Overall, WALL-E DS is a solid package with many admirable qualities. The production values are impressive on the DS, the puzzle adventuring is fun and clever, and the game has quite a unique vibe. But, there isn’t much variation at all in either the look of the game or the gameplay itself, and the repetition weighs down the experience substantially. WALL-E DS also isn’t a particularly long game, though you can do a bit of the racing with its local multiplayer. But, the game is fun in short spurts and should make a fun DS companion to fans of the movie.
RATING OUT OF 5 RATING DESCRIPTION 3.9 Graphics
Impressive visuals, not just for a movie tie-in – they just plain look good. But, the lack of variety is disappointing. 3.9 Control
The controls are simple but make sense and work well for the most part.
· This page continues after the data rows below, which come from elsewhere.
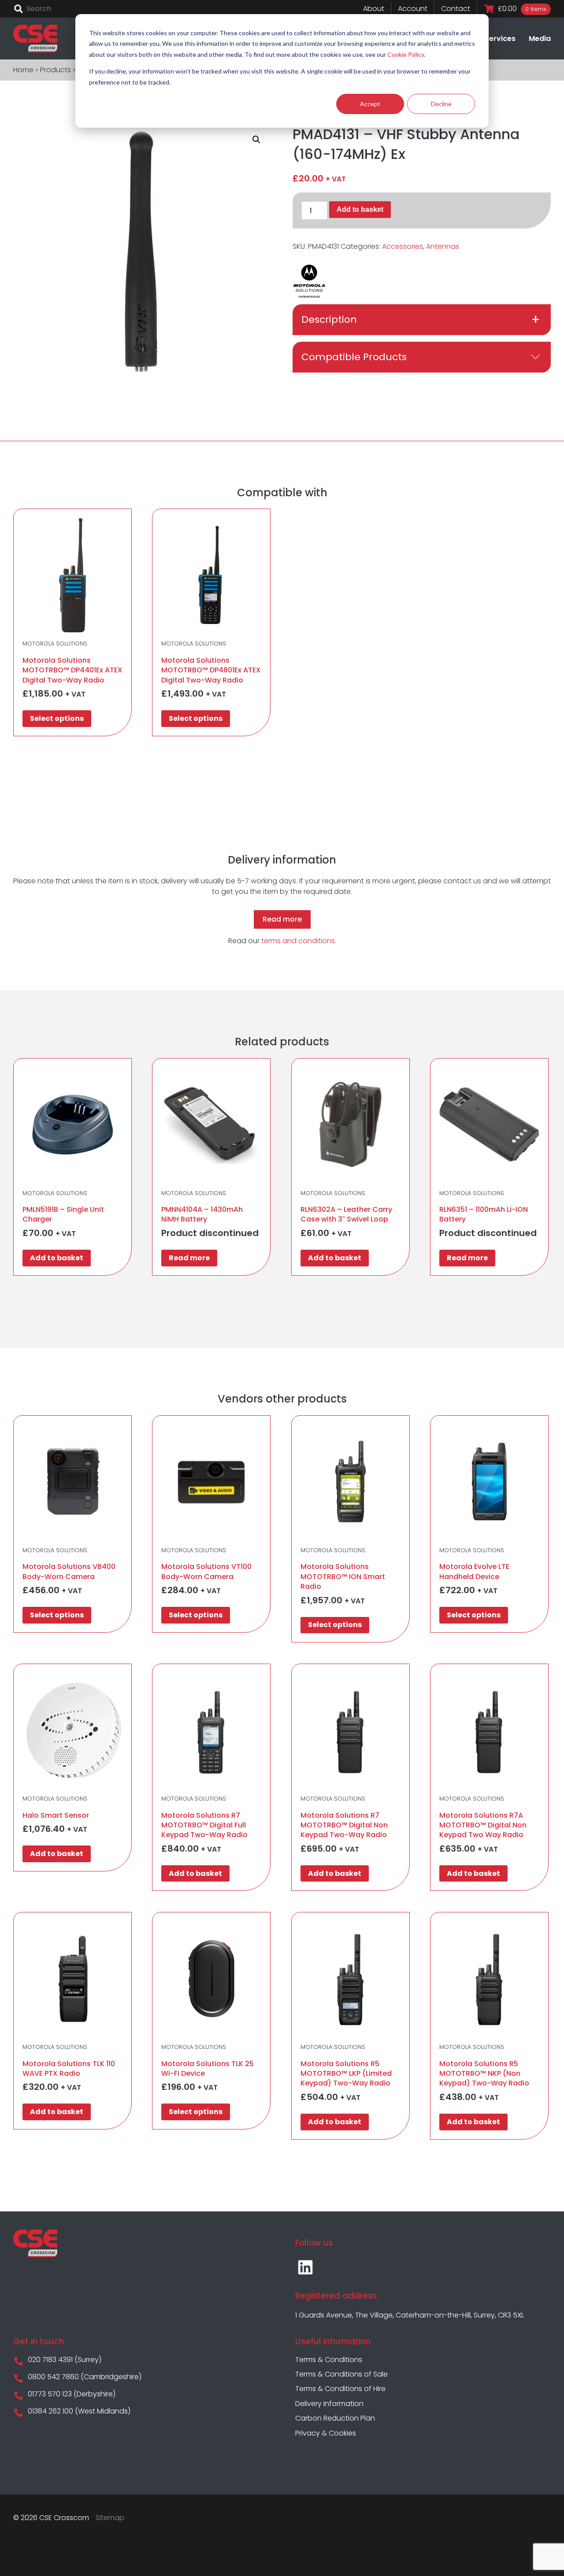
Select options (57, 718)
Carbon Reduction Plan (335, 2418)
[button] (256, 140)
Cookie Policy (405, 54)
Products (55, 70)
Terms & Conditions (328, 2360)
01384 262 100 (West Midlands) (78, 2411)
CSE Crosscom (35, 38)
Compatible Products (354, 357)
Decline (441, 103)
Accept (370, 103)
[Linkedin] (305, 2267)
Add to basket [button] (56, 1258)
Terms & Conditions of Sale (341, 2374)
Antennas (442, 246)
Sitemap (110, 2518)
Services (500, 38)
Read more (282, 919)
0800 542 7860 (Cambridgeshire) (83, 2377)
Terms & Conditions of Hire (340, 2389)
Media (540, 38)
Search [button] (18, 9)
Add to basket (360, 209)
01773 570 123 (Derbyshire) (70, 2394)
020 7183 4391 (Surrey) (63, 2360)
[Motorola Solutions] (309, 281)
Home (23, 70)
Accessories (402, 246)
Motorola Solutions (54, 643)
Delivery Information (329, 2404)
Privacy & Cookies (325, 2433)
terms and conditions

But, there’s no touch screen gameplay worth mentioning, and moving WALL-E can be a clumsy undertaking when the clock is ticking. 3.0 Music / Sound FX / Voice Acting
The music is sparse, but the sound effects work well in the context of the game’s theme. 3.4
WALL-E is a solid offering with an endearing playable character, but the gameplay is pretty repetitive and the experience is over in just a few short hours.
3.4 Overall Rating – Fair
Not an average. See Rating legend above for a final score breakdown.